**Task:** Looking at the entries underneath, work out how many lines contain "agent". Write only that number.

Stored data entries
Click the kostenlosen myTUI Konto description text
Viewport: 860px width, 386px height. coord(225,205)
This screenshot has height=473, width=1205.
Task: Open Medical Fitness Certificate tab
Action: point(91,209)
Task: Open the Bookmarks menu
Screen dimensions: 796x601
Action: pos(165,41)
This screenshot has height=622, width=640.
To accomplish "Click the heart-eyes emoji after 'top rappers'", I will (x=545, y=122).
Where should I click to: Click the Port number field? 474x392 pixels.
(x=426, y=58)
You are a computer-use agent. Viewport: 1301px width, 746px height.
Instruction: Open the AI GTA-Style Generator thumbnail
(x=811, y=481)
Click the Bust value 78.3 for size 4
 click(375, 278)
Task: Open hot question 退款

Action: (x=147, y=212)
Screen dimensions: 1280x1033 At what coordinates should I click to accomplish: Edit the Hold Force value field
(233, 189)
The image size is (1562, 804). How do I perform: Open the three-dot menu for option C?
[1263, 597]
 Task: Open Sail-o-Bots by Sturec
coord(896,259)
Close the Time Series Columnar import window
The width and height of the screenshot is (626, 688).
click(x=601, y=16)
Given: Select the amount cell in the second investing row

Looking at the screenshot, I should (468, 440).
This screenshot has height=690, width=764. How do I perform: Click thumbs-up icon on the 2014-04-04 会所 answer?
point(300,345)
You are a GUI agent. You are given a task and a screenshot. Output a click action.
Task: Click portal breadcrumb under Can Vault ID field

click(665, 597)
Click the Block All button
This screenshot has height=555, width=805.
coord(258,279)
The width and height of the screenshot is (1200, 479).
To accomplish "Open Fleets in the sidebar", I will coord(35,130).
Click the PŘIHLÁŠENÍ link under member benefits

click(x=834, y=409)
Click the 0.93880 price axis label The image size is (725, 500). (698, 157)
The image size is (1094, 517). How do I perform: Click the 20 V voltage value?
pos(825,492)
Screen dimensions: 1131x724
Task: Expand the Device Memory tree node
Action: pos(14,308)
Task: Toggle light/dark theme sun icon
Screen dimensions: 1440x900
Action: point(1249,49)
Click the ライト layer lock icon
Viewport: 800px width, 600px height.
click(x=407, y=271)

**Task response:** 2